Determining whether a spinal cord stimulator will be a good pain management option for you is a complex process. Before a permanent stimulator can be implanted, you must undergo a trial to see if the device effectively decreases your pain levels. The surgery is performed on an outpatient basis in two stages. Stage one is a trial stimulation, and stage two is the implantation of the permanent device.

During stage one, your trial spinal cord stimulation will be performed by Dr. Jameson or Dr. J Kent. Trial stimulation is very important in determining if the procedure will be successful. The results of your trial will tell us if spinal cord stimulation is appropriate for the type, location, and severity of your pain. It will also help us evaluate the effectiveness of various stimulation settings.

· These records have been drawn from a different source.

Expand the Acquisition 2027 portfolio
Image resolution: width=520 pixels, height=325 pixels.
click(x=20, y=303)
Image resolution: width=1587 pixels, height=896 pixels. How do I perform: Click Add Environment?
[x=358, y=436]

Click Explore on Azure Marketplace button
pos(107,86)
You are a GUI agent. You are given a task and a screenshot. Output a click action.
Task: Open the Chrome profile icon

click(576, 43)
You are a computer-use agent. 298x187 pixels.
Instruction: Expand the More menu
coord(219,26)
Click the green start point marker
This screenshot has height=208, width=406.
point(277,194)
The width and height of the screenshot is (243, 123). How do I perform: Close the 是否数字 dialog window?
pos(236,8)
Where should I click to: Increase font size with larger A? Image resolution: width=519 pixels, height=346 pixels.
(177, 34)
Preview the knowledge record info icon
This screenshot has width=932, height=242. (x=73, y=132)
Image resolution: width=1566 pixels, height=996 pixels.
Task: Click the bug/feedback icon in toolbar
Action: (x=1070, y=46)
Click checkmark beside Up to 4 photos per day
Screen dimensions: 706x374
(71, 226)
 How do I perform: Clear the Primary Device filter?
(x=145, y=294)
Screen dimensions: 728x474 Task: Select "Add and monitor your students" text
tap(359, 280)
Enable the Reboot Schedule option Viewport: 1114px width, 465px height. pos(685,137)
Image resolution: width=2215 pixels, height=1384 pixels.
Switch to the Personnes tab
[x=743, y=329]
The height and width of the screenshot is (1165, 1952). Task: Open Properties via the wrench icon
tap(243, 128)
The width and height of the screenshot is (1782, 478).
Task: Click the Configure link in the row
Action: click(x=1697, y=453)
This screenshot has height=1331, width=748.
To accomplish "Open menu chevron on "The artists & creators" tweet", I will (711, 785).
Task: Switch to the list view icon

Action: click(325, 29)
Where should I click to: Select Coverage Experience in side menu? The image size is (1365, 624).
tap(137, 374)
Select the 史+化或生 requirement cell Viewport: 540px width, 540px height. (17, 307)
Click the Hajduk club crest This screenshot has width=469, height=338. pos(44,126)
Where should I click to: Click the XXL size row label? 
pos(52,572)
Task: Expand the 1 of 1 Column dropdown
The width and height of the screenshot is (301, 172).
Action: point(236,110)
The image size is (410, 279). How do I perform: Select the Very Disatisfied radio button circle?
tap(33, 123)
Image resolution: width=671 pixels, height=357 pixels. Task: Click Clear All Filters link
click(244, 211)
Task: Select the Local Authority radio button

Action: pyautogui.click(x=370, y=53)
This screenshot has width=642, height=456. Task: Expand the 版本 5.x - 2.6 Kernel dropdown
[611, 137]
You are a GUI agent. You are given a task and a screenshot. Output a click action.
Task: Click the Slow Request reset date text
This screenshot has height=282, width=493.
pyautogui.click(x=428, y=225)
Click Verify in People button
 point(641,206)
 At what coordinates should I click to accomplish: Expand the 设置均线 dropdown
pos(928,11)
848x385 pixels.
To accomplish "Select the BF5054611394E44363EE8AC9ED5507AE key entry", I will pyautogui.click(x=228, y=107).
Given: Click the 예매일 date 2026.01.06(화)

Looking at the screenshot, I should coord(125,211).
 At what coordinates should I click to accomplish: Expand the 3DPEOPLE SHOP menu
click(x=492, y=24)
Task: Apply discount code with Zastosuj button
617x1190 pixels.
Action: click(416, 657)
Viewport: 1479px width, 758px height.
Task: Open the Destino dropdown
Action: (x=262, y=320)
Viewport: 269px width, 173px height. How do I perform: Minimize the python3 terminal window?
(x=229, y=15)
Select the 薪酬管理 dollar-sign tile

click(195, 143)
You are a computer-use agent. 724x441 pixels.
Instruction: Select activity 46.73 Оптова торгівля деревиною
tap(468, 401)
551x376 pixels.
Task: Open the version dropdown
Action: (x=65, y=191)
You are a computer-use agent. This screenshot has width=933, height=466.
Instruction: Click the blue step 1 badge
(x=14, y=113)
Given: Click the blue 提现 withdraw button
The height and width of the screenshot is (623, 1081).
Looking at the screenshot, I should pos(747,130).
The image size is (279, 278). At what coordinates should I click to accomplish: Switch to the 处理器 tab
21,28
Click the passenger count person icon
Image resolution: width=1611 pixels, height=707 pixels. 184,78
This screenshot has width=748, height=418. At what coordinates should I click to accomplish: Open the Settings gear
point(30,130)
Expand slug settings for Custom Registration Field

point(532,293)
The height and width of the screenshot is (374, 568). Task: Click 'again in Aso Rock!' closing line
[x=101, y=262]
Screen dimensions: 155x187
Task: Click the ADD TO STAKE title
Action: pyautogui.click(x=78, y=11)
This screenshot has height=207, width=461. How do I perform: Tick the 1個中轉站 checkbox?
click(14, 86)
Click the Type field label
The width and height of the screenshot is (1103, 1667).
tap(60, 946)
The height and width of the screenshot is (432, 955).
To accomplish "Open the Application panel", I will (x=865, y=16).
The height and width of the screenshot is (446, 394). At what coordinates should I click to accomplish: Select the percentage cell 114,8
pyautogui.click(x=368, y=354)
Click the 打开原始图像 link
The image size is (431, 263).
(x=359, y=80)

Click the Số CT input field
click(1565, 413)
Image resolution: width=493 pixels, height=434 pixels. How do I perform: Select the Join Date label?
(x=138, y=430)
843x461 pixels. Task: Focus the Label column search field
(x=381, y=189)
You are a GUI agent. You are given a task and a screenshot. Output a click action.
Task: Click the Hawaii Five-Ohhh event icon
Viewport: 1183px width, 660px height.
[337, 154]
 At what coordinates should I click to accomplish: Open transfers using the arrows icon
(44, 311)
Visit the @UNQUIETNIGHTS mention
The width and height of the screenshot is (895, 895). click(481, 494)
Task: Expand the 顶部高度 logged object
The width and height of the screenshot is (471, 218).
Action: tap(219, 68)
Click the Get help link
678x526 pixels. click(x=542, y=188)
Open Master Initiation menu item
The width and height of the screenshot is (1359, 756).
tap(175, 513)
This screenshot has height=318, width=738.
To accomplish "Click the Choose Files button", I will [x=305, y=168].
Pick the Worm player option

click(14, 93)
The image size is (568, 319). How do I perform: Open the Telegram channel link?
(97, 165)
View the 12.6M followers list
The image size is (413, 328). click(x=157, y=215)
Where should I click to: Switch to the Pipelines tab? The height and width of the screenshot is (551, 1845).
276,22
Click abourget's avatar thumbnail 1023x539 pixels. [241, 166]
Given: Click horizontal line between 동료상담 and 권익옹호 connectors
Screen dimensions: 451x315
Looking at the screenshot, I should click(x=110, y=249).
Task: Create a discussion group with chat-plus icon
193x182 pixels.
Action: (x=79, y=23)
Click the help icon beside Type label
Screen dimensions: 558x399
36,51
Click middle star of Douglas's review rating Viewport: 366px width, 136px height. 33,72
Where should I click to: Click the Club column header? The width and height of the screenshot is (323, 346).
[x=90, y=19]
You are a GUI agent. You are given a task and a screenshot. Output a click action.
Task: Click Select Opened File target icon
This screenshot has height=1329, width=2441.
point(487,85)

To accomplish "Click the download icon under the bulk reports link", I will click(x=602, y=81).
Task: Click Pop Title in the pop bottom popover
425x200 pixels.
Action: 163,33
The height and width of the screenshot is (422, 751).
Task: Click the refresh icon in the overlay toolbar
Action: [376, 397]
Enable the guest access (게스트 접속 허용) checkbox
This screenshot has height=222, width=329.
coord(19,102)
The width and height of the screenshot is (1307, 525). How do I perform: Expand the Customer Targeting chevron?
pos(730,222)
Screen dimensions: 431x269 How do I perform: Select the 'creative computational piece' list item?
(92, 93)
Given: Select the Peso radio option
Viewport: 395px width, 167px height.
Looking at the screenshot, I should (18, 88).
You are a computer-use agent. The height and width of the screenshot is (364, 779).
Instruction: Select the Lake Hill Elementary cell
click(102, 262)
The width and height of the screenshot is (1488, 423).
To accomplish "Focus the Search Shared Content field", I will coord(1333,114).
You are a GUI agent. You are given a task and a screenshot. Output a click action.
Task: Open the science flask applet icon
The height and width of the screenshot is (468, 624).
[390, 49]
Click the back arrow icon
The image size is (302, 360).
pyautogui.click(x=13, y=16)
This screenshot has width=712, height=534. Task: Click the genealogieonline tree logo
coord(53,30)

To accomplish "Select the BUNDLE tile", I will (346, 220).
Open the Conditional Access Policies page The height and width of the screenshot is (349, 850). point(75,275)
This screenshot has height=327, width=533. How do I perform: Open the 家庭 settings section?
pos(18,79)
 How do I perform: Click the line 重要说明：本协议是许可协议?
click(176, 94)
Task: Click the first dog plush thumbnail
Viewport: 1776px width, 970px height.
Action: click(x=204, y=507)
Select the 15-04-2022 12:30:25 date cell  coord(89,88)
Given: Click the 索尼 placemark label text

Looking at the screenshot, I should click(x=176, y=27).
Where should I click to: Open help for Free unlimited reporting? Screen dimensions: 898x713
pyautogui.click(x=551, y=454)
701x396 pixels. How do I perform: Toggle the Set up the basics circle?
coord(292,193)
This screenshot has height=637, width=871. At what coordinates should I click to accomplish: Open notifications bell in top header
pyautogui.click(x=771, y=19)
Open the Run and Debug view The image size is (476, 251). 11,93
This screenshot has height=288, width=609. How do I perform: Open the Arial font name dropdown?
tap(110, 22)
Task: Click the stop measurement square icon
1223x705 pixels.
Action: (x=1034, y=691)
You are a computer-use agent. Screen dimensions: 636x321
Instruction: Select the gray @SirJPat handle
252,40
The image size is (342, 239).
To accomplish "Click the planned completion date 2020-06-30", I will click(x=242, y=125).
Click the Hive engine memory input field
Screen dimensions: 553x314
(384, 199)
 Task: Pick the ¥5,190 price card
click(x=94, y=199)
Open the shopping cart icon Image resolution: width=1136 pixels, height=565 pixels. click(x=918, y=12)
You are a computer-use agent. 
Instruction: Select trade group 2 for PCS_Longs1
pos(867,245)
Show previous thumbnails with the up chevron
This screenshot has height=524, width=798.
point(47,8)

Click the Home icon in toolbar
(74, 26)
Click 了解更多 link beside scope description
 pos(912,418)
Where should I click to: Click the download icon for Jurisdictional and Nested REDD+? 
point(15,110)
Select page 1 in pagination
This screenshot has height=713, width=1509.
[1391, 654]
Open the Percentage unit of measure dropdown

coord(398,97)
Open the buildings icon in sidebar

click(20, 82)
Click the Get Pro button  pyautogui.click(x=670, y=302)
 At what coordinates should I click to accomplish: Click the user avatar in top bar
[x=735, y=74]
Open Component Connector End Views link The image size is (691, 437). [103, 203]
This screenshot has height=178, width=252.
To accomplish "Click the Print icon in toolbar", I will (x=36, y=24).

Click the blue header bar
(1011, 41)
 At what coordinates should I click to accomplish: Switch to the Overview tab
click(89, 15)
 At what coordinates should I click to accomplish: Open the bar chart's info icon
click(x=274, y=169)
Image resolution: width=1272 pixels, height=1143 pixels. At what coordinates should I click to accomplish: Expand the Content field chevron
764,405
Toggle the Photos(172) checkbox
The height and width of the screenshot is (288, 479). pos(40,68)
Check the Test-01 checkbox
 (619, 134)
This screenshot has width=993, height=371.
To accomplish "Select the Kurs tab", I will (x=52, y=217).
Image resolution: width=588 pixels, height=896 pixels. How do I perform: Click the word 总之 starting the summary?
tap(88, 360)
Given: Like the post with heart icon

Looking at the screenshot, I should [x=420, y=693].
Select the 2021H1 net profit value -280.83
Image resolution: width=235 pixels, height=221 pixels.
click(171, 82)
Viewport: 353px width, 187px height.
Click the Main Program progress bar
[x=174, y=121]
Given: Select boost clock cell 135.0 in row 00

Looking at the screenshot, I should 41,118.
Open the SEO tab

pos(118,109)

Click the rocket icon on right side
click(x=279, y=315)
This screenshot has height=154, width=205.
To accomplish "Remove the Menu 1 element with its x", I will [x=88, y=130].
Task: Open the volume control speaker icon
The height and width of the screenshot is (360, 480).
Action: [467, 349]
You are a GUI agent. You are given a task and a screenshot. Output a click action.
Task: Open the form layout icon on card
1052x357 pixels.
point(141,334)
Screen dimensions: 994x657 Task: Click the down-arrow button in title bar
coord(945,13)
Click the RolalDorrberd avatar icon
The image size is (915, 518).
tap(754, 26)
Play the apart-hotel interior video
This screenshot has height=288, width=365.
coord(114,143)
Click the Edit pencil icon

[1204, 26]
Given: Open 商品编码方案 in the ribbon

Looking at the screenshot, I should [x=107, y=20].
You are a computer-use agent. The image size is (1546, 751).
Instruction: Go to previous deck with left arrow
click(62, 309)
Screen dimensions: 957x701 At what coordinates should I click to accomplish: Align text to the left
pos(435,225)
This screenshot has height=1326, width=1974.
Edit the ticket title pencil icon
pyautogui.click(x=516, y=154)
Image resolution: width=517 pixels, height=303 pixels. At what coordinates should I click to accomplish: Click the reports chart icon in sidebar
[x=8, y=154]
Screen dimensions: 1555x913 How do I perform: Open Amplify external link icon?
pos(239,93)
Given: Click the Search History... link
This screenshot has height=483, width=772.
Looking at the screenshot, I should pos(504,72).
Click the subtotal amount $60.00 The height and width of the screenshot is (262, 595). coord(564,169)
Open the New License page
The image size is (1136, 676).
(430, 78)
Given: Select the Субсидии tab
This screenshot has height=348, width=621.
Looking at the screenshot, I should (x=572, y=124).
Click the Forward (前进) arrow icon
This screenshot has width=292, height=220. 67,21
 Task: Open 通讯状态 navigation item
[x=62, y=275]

The insertion of a trial lead is typically performed after a local anesthetic has numbed your skin. A hollow needle is then inserted through the skin and into the epidural space between the vertebrae and spinal cord. A highly specific type of x-ray called fluoroscopy will be used to get the positioning of the lead right. Once the lead is properly positioned, it is attached to an external generator and power supply. The external generator can then be worn on your belt for easy access.

After the trial procedure, you will be sent home with instructions on how to use the stimulator and care for your incision. Keep a written log of the stimulation settings used during different activities and the level of pain relief you achieve. After five to seven days, you will return to discuss permanently implanting the stimulator. At that time, the trial leads will be removed.

During stage two, permanent implantation will be performed by Dr. Jameson or Dr. J Kent. If your trial is successful and you experienced more than 50% improvement in pain levels, you can be scheduled for surgery. 

Your trial stimulation has provided your doctor with the information needed to determine the correct number of electrodes and the type of stimulation that works best for you. 

Peripheral nerve stimulation is a commonly used technique to treat chronic pain. Peripheral nerves are the nerves that are located beyond the brain and spinal cord. Peripheral nerve stimulation involves placing a small electrical device next to one of the peripheral nerves. The electrode delivers rapid electrical pulses that aid in blocking the pain signals. Some of the common uses of peripheral nerve stimulation are for back pain and joint pain.